Trial Outcomes & Findings for MAGE-A4ᶜ¹º³²T for Multi-Tumor (NCT NCT03132922)

This was an open-label Phase 1 dose escalation study of afamitresgene autoleucel in HLA-A\*02 positive participants with MAGE-A4 expressing unresectable locally advanced or metastatic cancer of the following types: urothelial, melanoma, head and neck, ovarian, NSCLC, esophageal (squamous and adenocarcinoma), gastric, synovial sarcoma, or MRCLS. This study had a substudy component that investigated the safety and tolerability of afamitresgene autoleucel in combination with low dose radiation.

The main study could enroll up to 18 participants in the dose escalation phase (data cut off 01Sep2020). Following the dose escalation phase, the study was expanded to enroll up to approximately 30 participants at the selected dose range (inclusive of those treated during dose escalation at that dose range) across all the eligible tumor types to better characterize and assess overall safety. The sub study planned to enroll up to 10 participants (data cut off 13Jan2022).

MAGE-A4ᶜ¹º³²T for Multi-Tumor

An AE was defined as any untoward medical occurrence in a clinical study participant who received a pharmaceutical product, regardless of causality. An AE was , therefore, any unfavorable and unintended sign (including an abnormal laboratory finding), symptom, or disease (new or exacerbated) temporally associated with the use of study intervention, whether or not considered related to the study intervention. The number of participants with AEs (including SAEs) are presented.

Peak persistence of afamitresgene autoleucel cells was reported as vector copy numbers per microgram of genomic DNA from peripheral blood mononuclear cell (PBMC).

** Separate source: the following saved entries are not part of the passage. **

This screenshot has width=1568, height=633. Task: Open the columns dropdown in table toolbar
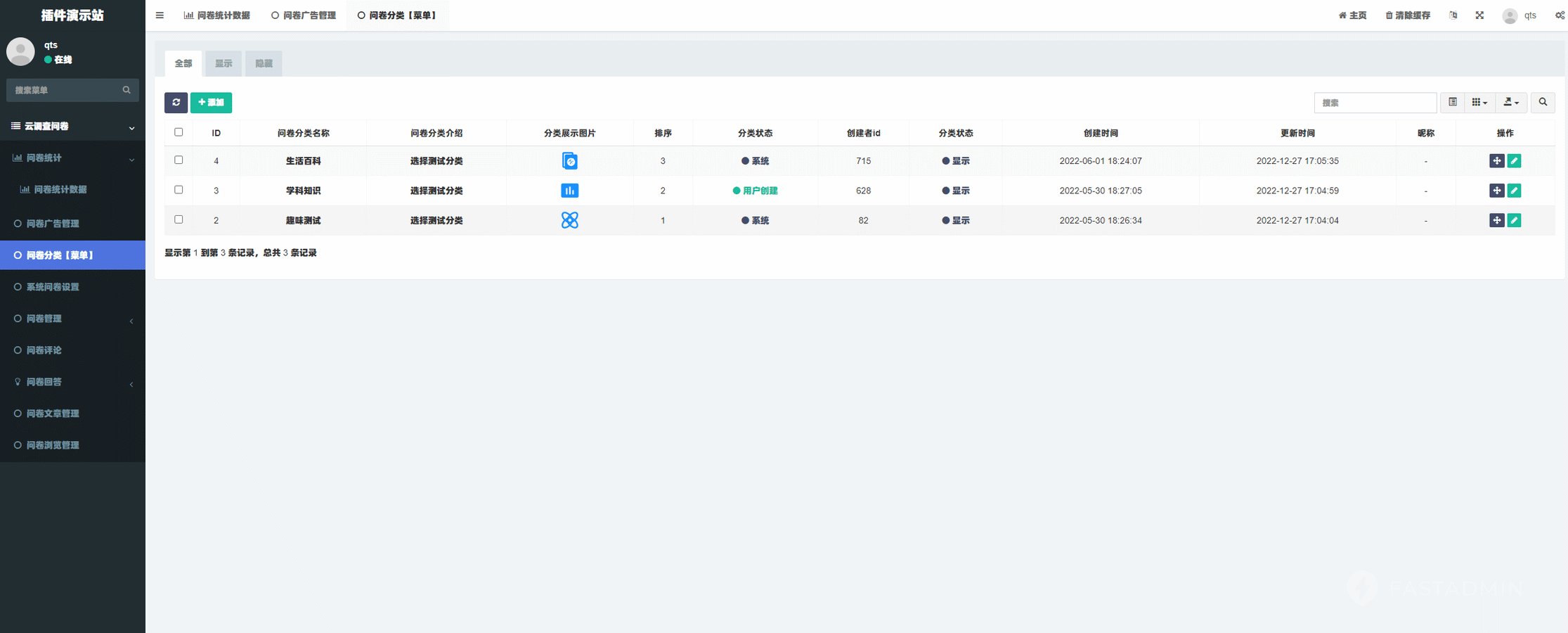(x=1479, y=103)
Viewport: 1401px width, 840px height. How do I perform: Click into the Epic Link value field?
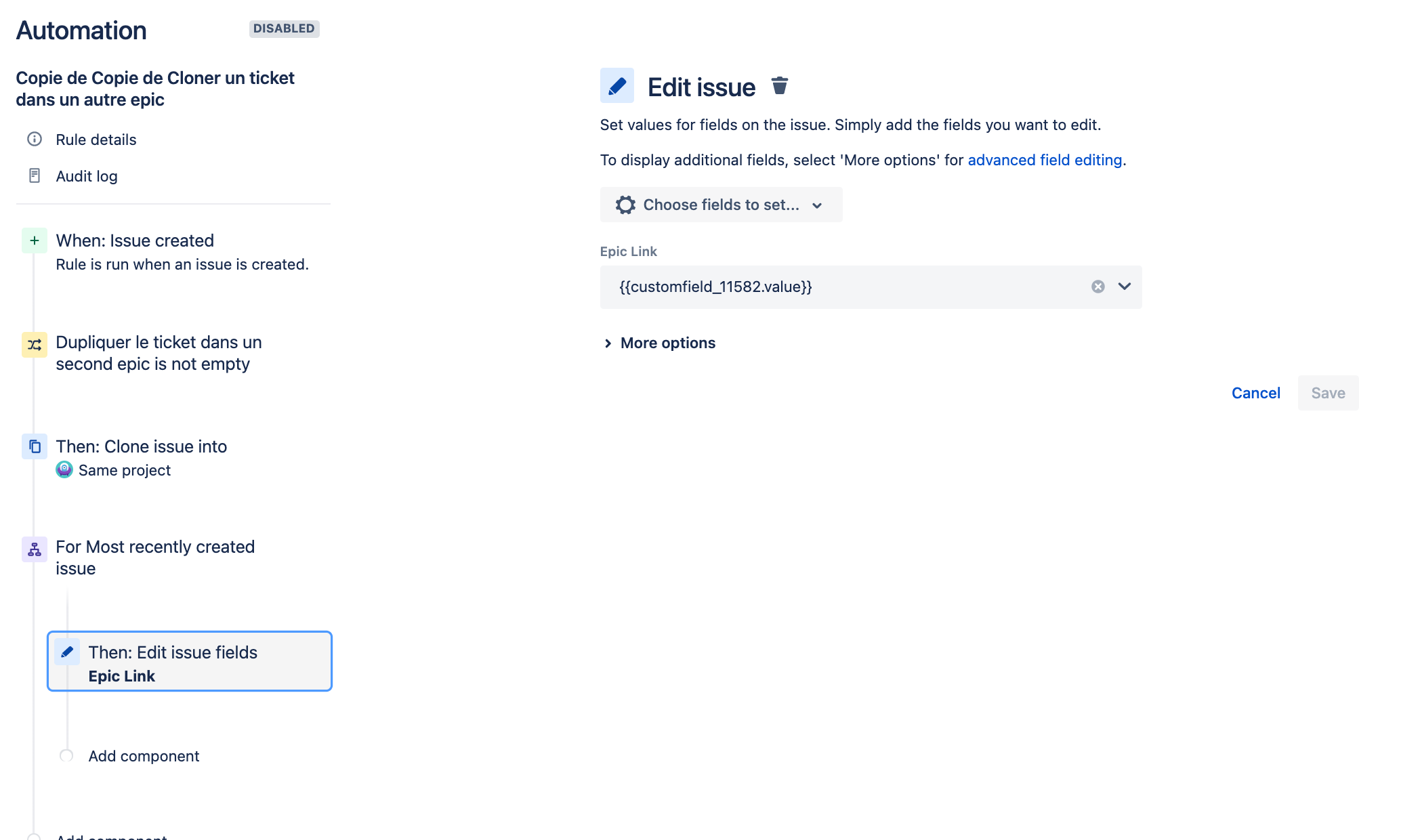tap(843, 287)
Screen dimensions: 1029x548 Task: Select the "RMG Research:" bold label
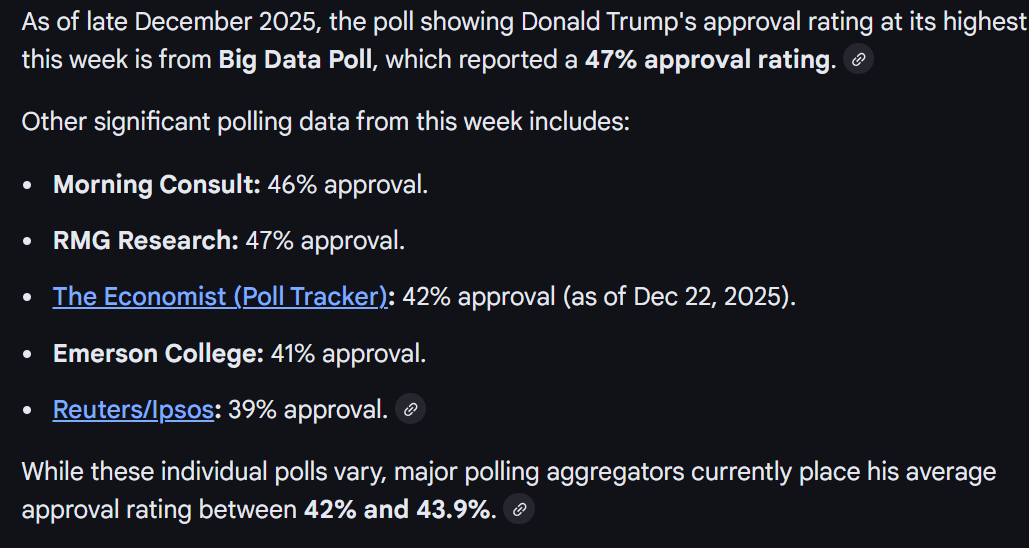point(146,241)
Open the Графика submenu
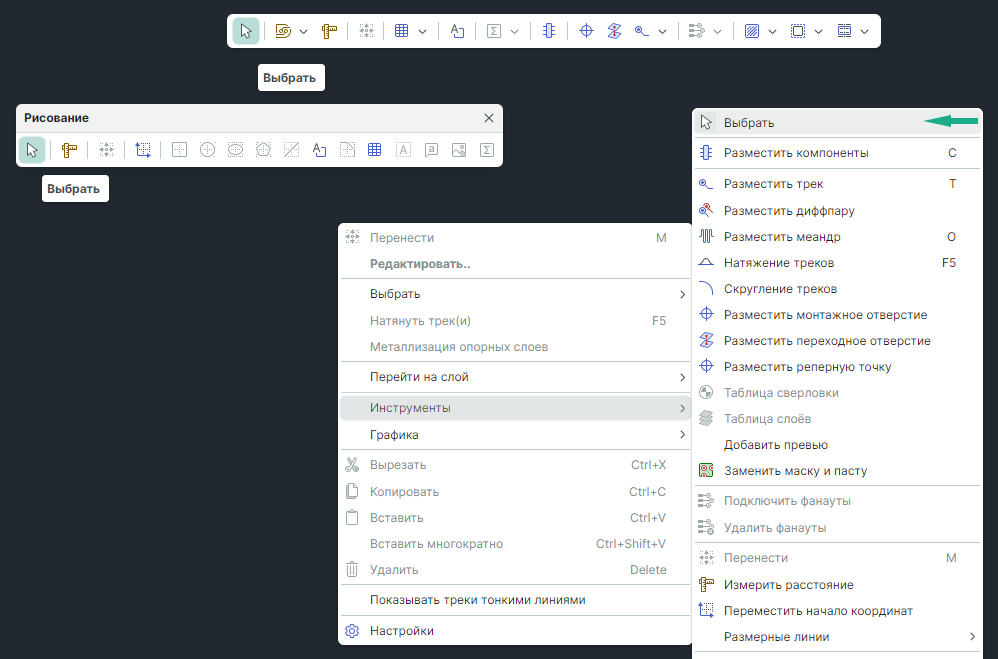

The presence of RCL was assessed by quantitative polymerase chain reaction (qPCR) targeting a segment of the vesicular stomatitis virus glycoprotein (VSV-G) coding sequence.

ORR, defined as the proportion of participants with Best Overall Response (BOR) of confirmed completed response (CR) or partial response (PR) among participants with measurable disease at Baseline. The ORR was based on the assessment of response per Response Evaluation Criteria in Solid Tumors (RECIST) v1.1 by local radiologist. Participants with unknown or missing response were treated as non-responders.

BOR was defined as the best response recorded from the date of T-cell infusion until disease progression. Response categories from best to worst were, confirmed CR, confirmed PR, stable disease (SD), progressive disease (PD), and not evaluable (NE) (per RECIST v1.1)

TTR was defined as the interval between the date of the first T-cell infusion and the earliest date of the first documented confirmed CR or confirmed PR.

DoR was measured from the first CR/PR (whichever was first recorded) until the first date of progressive disease.

DoSD was defined as the time from the date of T-cell infusion to the first date of the radiological PD. This analysis of DoSD only applied to participants with BOR as confirmed CR, confirmed PR, or confirmed SD.

PFS was defined as the time from the date of the first T-cell infusion to the first date of the radiological PD or death date (due to any reason), whichever event was earlier.

OS was defined as the time from the date of afamitresgene autoleucel infusion to the date of death (due to any reason).